Carter's list of awards won since his presidency is huge, and includes the International Mediation Medal, the Martin Luther King Jr. Nonviolent Peace Prize, the international Human Rights Award, and the Albert Schweitzer Prize for Humanitarianism.
As The Nation wrote in 1990, "Carter used his presidency as a stepping stone to higher things."
"No other president in our history has done anything at all comparable," Yale University historian Gaddis Smith was quoted as saying in Newsday at the time.
Several references in this article come from 1990, which was one of the high watermarks of Carter's post-presidency popularity. After ten years of Reagan and Bush cutting social programs and engaging in questionable clandestine adventures in Iran, Nicaragua, Grenada and other countries, Americans and even the East Coast media and establishment started to realize that Carter had been a good president and a good post-president. U.S. News & World Report gave Carter its 1990 Excellence in Government-Best Social Advocate Award, and Hofstra University held its conference on the Carter presidency.

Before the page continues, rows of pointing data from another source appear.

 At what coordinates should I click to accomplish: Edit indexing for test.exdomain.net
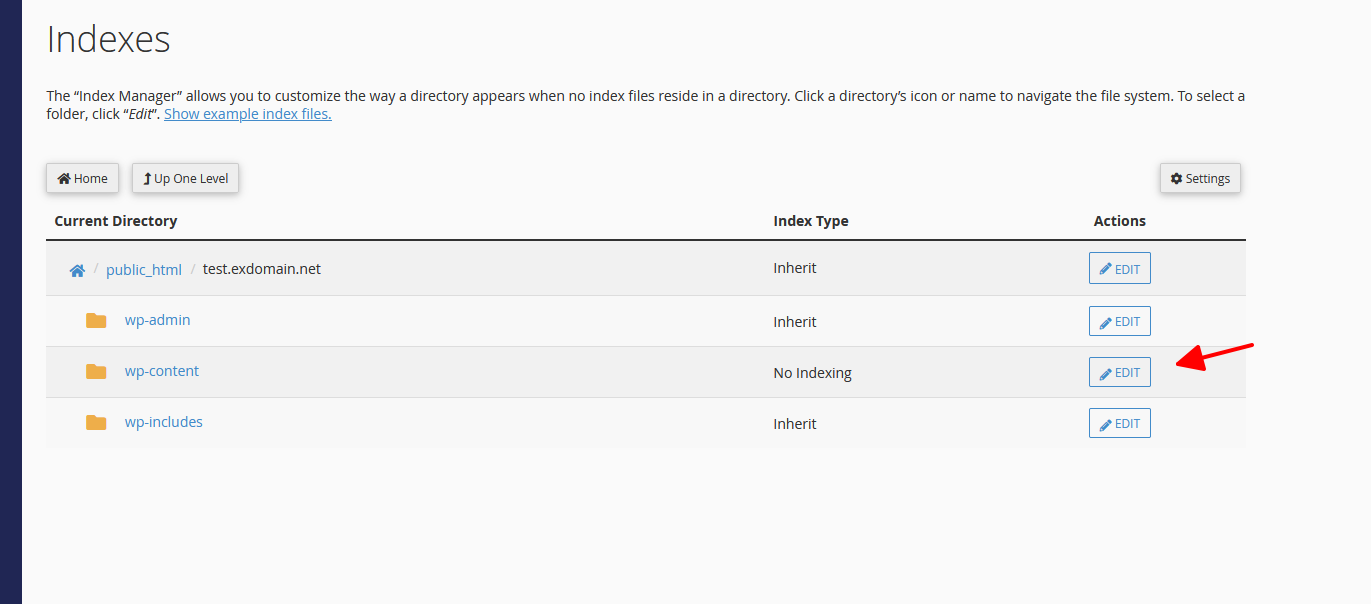[x=1120, y=269]
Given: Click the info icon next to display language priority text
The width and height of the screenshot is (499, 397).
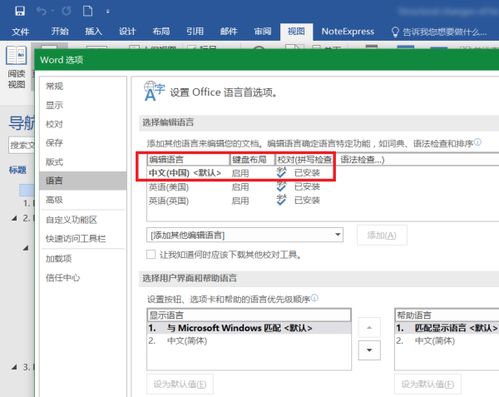Looking at the screenshot, I should point(314,298).
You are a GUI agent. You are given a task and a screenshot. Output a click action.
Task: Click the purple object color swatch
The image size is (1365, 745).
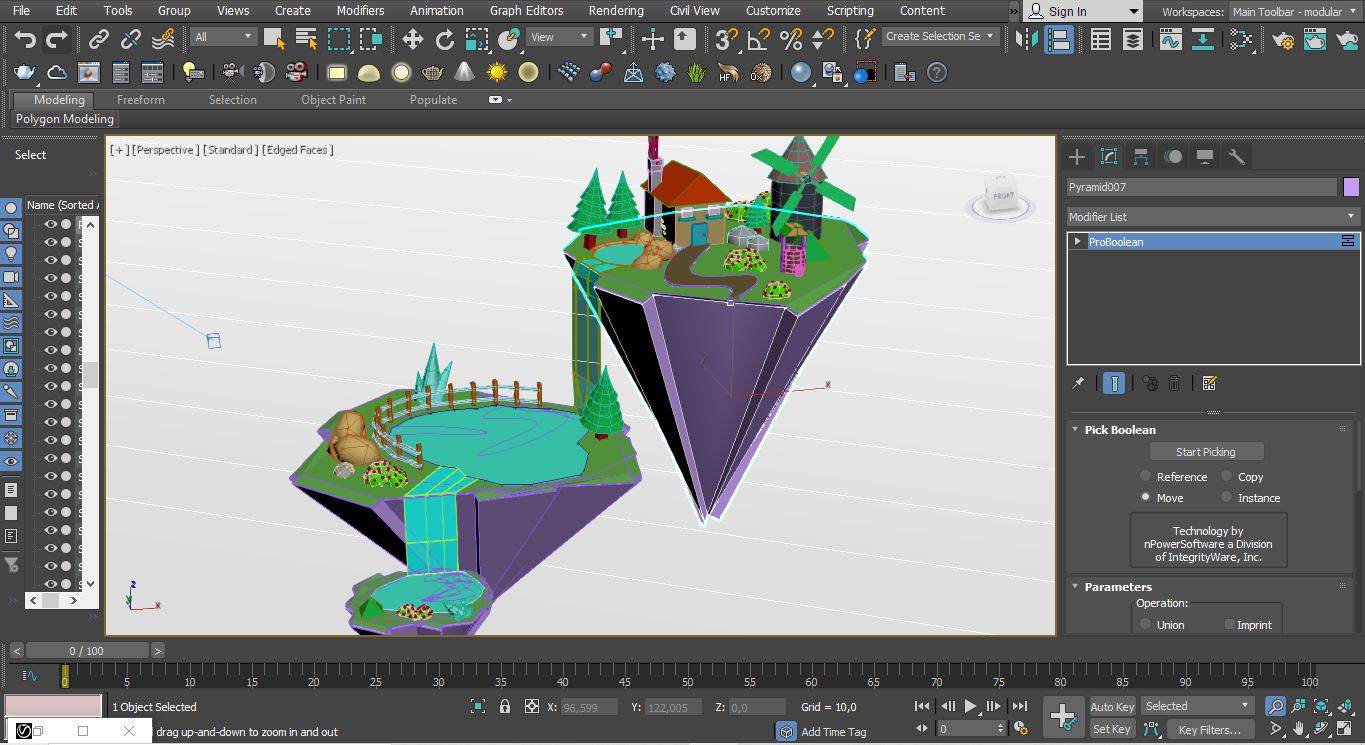point(1352,187)
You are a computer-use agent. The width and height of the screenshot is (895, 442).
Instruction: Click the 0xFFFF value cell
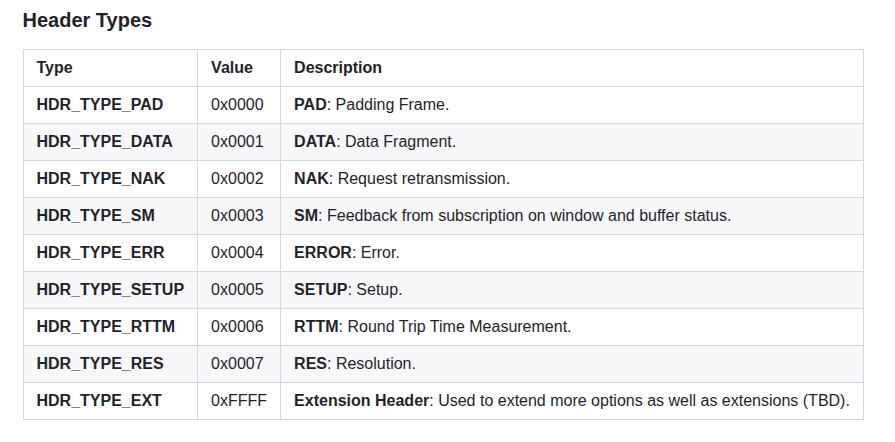239,401
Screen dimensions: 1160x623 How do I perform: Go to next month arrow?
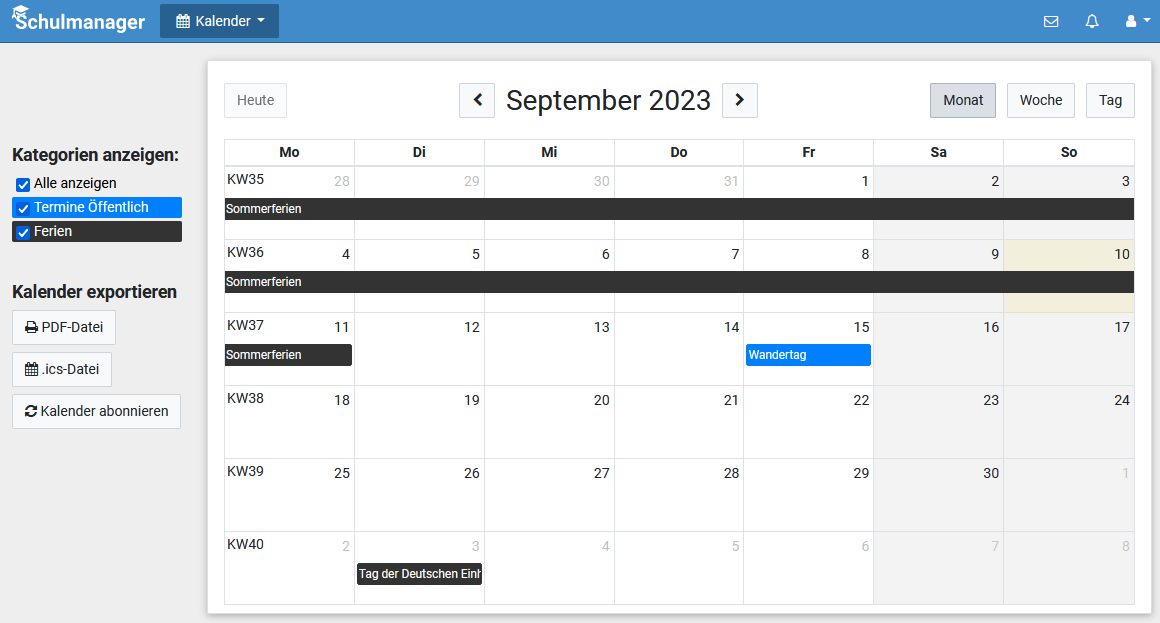740,100
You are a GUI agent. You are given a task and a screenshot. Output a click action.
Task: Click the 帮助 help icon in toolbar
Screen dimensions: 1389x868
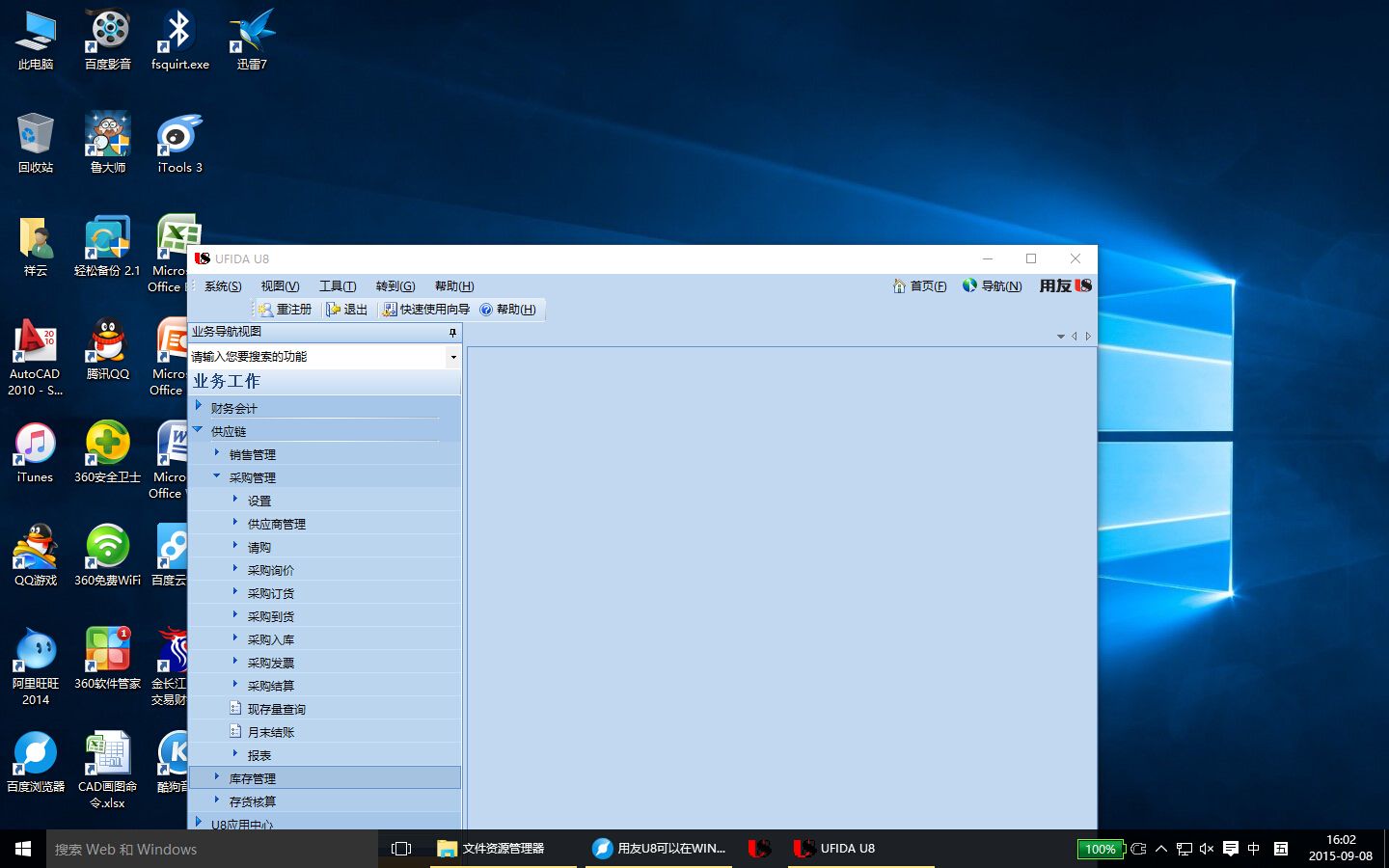486,310
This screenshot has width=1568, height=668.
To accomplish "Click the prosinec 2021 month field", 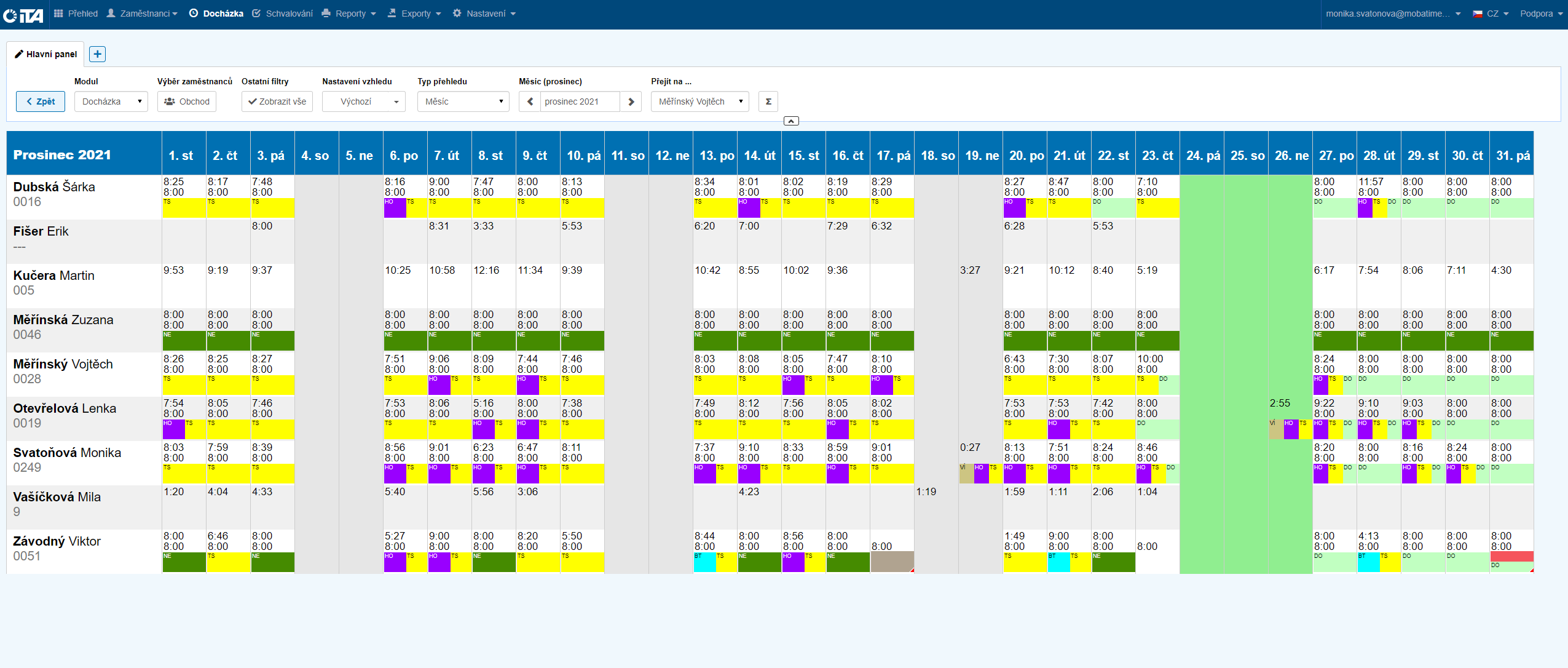I will pyautogui.click(x=580, y=101).
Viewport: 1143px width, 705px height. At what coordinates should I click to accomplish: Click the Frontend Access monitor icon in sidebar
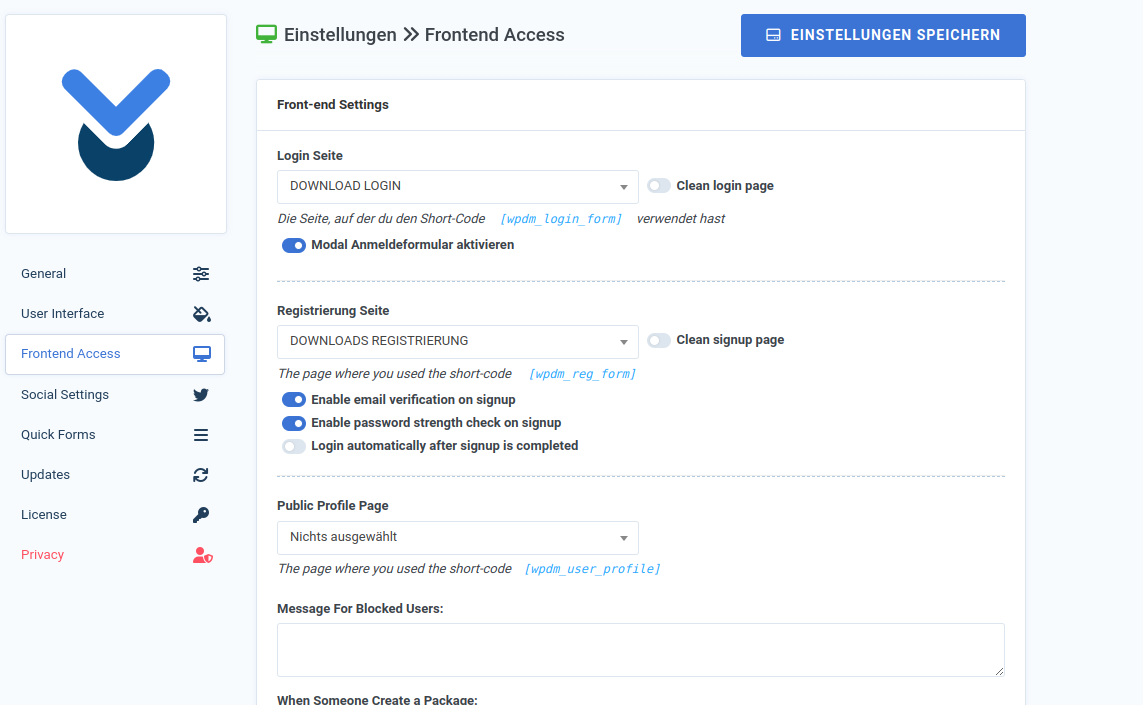202,354
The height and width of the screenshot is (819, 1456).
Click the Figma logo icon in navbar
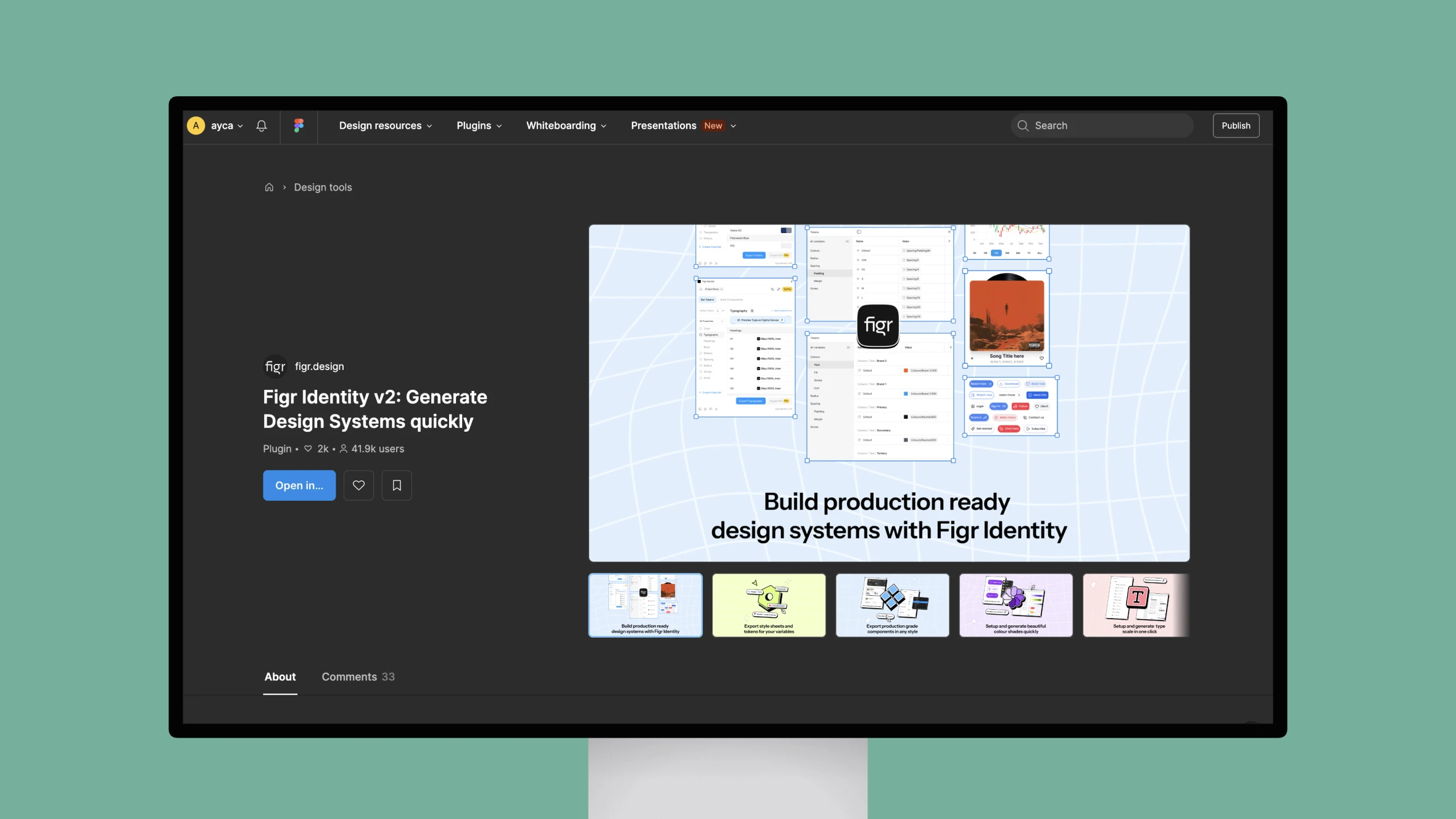(x=299, y=125)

Carter's popularity has waxed and waned with the media since then, particularly since the rise of conservative media that began with Fox News in 1996. Conservative media has praised Carter when he criticized Democratic Presidents Bill Clinton or Barack Obama, or helped out Republican Presidents George H.W. Bush, George W. Bush, and Donald Trump—but suddenly acted like he was history's greatest monster when he praised those Democrats or criticized those Republicans.
A great human being—and yes, a great president
But other than the most ardent Fox News viewers, the world has generally respected and admired Carter for enthusiastically doing good, meeting what he believes are his moral obligations, and working with people different from himself—over four decades in which such idealism in action generally has been met with more derision than praise. The Nobel Committee understood this when it awarded Carter the Nobel Peace Prize in 2002. When the Carter Center announced that the former president was going into home hospice, even Fox News commentators recalled that Carter promised he would never lie to the American people and said, "that's what we need today."
As for a presidency once met with more derision than praise, in hindsight we can see foreign policy success after foreign policy success while waging peace instead of waging war, a vision for energy independence that would have helped America avoid some of the major problems it has experienced for four decades, a vision for saving the environment, and success in passing laws and social programs that benefitted and continue to serve the nation's workers and underserved—all hallmarks of a near-great or great presidency. Perhaps it was the members of the governmental and media establishments who went out of their way to cripple and destroy the Carter presidency who were some of history's greatest monsters.
May Jimmy Carter—perhaps America's last great president—rest in peace after 100 years of a life devoted to serving others.